*EXERCISE*.
Go through the records and report each line in which the word "beside" occurs.

■ ■ ■ ■ ■ ■ ■

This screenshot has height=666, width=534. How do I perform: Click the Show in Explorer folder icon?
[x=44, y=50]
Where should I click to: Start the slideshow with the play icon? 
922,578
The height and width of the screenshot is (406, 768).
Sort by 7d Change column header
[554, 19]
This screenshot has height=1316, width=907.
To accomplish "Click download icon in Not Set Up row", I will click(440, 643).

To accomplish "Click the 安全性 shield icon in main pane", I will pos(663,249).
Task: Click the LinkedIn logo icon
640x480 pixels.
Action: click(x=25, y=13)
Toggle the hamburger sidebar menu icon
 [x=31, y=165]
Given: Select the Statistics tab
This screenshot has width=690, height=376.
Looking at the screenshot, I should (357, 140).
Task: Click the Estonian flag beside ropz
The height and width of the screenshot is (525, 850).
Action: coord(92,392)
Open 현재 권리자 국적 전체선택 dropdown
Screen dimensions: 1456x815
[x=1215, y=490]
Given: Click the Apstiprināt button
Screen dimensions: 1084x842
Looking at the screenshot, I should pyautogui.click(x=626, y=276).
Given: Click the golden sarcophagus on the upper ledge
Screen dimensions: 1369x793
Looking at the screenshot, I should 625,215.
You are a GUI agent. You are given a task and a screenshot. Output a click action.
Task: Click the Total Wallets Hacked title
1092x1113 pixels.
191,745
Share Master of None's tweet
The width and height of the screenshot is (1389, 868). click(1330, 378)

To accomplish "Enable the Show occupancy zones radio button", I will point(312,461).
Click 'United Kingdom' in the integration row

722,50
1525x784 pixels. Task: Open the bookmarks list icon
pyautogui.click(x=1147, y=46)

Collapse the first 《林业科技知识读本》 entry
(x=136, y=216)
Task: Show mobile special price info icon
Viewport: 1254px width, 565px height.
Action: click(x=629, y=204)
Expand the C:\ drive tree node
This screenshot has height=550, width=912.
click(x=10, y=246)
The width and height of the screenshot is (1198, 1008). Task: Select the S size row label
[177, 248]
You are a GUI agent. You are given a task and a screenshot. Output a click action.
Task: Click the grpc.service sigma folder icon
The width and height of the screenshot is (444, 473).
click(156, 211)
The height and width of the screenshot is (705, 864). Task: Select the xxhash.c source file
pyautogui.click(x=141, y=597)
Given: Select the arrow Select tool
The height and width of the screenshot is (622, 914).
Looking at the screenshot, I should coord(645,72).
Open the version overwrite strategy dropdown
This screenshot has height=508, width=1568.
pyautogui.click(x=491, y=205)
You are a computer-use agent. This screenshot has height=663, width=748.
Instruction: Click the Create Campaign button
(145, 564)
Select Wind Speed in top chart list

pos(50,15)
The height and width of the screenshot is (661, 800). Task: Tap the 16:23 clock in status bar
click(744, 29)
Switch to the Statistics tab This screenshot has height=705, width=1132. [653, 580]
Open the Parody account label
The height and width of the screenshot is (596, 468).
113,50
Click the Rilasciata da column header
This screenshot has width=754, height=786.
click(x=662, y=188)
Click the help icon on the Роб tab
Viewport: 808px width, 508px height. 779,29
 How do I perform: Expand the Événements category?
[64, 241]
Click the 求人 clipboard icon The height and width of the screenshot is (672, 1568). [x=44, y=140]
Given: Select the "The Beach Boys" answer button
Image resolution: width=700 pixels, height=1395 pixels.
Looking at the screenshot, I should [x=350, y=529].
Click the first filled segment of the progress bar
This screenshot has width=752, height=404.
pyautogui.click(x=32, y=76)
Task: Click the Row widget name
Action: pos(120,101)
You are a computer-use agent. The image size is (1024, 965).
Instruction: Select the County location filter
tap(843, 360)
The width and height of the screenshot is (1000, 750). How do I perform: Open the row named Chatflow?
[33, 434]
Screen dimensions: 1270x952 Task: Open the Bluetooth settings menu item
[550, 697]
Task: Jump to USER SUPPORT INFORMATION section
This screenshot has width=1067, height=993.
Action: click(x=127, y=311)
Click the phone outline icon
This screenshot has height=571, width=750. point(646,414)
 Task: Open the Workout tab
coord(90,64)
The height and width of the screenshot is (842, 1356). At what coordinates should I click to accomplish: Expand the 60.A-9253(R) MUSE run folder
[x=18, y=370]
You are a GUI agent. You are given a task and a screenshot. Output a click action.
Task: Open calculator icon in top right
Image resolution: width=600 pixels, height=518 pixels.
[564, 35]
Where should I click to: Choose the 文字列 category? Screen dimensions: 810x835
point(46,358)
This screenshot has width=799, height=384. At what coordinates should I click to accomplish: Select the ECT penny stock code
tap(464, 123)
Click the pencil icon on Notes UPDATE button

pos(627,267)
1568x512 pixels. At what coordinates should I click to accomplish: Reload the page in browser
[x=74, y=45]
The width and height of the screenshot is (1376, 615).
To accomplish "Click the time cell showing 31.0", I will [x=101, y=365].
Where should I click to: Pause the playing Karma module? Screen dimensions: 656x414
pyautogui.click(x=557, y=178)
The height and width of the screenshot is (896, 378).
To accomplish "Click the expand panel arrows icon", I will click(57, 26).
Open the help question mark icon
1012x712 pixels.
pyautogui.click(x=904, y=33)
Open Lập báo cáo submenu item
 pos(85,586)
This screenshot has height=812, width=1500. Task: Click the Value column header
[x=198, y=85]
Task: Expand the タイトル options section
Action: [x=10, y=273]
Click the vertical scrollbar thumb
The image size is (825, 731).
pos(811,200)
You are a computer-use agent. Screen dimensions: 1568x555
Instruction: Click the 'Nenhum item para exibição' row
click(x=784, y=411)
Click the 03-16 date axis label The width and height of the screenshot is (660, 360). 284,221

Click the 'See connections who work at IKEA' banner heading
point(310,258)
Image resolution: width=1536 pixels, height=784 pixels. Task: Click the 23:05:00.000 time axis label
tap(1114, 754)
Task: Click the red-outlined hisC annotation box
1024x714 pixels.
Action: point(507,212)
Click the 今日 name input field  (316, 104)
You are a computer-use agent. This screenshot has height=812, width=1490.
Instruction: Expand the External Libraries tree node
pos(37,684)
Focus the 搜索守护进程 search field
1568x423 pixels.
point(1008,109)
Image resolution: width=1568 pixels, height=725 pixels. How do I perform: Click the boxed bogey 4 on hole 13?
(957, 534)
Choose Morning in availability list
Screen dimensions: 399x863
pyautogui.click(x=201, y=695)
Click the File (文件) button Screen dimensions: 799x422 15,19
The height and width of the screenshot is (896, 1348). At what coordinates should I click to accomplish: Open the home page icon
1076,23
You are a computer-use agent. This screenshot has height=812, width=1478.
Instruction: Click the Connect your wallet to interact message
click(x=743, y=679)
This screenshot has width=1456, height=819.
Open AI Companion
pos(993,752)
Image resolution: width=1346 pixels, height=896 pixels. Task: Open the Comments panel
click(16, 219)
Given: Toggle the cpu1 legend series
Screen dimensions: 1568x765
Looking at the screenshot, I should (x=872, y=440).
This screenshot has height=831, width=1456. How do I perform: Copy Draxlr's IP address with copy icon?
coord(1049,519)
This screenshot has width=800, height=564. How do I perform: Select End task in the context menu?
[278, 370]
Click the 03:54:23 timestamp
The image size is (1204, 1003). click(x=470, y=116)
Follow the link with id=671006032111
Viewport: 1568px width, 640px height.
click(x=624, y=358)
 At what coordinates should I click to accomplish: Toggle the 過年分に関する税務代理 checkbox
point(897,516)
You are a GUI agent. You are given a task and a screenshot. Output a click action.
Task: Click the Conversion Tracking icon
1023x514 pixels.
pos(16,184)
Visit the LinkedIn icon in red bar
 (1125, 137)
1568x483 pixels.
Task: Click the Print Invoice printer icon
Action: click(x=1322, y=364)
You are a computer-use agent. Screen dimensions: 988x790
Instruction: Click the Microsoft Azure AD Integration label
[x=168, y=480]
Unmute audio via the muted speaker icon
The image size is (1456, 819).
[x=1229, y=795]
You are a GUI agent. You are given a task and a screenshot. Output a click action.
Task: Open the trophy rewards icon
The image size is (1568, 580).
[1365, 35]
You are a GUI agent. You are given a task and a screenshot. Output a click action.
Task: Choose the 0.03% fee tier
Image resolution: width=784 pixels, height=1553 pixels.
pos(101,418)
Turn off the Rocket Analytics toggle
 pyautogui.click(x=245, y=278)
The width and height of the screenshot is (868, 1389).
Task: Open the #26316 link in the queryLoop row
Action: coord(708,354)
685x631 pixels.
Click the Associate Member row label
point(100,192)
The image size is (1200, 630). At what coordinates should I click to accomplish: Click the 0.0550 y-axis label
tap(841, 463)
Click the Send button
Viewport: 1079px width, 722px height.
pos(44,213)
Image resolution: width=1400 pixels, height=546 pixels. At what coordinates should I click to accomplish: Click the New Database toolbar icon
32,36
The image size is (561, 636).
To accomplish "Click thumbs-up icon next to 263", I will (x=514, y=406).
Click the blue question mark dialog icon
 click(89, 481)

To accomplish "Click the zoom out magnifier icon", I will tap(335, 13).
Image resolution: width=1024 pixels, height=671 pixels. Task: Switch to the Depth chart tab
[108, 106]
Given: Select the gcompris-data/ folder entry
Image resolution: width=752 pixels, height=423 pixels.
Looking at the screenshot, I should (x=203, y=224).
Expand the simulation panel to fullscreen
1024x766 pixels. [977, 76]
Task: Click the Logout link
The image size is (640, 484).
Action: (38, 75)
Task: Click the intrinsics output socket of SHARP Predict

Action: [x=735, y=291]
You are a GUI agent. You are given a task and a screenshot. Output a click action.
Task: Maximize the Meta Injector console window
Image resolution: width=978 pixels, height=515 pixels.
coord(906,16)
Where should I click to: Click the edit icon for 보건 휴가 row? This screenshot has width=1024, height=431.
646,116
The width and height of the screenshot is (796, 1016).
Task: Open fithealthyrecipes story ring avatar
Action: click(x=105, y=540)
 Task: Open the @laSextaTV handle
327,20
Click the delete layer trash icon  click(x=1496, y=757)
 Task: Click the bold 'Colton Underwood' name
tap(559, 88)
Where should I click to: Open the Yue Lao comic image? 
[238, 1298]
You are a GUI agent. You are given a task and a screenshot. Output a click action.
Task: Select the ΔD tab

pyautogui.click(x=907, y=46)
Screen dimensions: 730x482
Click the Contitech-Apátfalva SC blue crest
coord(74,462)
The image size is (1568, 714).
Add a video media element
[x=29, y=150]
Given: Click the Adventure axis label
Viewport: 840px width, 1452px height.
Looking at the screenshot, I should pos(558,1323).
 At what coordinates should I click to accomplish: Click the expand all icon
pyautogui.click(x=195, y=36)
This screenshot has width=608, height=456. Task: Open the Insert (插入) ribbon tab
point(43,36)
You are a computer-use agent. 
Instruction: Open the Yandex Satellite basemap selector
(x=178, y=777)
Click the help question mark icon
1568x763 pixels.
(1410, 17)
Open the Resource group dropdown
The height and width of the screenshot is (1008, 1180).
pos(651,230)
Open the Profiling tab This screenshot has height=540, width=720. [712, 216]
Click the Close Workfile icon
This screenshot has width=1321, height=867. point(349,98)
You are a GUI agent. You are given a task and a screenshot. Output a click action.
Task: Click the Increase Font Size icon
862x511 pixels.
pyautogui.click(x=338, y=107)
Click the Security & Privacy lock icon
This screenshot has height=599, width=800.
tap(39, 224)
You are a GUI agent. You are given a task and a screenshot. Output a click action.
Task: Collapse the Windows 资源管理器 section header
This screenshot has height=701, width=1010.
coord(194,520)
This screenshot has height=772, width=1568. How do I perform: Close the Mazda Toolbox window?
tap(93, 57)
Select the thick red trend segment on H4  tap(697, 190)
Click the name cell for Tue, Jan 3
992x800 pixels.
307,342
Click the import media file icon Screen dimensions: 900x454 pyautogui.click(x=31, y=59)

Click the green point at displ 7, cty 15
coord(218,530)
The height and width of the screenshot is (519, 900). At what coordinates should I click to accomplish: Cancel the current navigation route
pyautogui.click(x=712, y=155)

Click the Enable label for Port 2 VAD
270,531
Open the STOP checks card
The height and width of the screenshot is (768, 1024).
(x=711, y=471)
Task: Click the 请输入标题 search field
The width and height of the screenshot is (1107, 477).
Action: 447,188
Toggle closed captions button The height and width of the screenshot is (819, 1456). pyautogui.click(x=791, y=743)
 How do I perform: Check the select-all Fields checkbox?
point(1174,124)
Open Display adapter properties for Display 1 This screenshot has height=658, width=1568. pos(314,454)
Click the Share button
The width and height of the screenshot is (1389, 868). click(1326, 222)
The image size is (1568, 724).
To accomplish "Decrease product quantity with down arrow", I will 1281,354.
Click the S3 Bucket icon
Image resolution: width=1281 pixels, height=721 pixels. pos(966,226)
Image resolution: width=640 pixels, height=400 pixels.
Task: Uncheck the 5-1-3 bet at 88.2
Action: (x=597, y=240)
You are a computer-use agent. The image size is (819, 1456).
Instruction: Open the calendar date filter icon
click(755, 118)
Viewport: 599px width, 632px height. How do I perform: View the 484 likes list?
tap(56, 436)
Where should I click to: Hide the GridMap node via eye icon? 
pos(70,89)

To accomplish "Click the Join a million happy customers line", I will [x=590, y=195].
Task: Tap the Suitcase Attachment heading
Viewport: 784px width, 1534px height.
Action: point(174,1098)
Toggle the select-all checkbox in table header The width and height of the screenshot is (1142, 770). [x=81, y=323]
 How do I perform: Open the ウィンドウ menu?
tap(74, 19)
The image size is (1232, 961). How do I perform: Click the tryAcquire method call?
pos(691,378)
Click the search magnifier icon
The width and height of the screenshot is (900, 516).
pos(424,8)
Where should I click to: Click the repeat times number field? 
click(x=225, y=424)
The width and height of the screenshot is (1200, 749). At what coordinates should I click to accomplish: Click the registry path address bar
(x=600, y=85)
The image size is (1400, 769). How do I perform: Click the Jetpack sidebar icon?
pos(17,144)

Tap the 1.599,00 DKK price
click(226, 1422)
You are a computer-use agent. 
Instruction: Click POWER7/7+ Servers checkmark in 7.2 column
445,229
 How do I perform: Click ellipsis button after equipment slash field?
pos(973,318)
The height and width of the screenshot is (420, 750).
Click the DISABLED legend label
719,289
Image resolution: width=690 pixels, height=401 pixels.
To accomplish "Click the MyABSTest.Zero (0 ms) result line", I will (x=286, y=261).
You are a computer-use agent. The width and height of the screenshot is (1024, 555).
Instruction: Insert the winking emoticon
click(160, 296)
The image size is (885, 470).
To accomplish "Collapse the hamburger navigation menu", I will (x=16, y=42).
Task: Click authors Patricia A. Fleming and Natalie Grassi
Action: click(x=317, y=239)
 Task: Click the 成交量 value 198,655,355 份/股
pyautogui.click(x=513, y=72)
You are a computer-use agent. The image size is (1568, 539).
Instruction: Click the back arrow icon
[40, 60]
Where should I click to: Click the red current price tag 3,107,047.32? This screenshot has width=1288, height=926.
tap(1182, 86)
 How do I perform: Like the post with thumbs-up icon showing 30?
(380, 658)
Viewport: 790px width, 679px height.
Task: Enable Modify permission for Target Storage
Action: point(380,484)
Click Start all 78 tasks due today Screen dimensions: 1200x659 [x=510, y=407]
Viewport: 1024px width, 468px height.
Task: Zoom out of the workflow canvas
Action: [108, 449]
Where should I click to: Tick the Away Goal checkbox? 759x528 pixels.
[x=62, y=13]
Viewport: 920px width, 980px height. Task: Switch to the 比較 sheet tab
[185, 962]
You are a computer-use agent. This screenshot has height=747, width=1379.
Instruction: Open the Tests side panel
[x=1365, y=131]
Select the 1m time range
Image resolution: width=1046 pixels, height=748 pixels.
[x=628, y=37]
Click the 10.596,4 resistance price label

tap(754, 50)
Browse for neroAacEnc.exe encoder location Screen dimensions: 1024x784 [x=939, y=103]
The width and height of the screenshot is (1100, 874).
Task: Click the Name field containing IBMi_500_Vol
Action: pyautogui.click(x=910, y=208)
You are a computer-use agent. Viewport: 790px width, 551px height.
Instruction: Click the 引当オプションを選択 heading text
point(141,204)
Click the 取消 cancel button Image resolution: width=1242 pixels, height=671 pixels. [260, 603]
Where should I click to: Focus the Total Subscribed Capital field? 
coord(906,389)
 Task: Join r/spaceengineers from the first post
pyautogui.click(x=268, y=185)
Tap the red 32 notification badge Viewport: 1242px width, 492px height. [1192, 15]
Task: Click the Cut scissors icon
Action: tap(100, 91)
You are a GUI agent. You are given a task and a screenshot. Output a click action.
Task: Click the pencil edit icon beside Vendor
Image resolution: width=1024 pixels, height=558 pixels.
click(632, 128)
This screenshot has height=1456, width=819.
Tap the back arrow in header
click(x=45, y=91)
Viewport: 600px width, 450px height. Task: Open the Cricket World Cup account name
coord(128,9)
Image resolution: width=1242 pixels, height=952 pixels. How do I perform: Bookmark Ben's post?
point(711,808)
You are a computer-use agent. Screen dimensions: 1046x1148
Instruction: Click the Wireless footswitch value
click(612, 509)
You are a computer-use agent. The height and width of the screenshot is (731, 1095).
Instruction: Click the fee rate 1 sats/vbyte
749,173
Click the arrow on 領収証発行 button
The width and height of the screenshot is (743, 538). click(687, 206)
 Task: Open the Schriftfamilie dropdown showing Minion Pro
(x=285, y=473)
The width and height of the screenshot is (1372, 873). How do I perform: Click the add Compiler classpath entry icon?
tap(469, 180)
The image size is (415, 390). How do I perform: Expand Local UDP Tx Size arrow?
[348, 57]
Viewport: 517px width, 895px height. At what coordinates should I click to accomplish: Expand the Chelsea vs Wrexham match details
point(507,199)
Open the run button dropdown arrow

■ ■ ■ ■ ■ ■ ■

*WRITTEN ANSWER*.
Task: Click the Estonian flag beside ropz
Task: Click the pencil edit icon beside Vendor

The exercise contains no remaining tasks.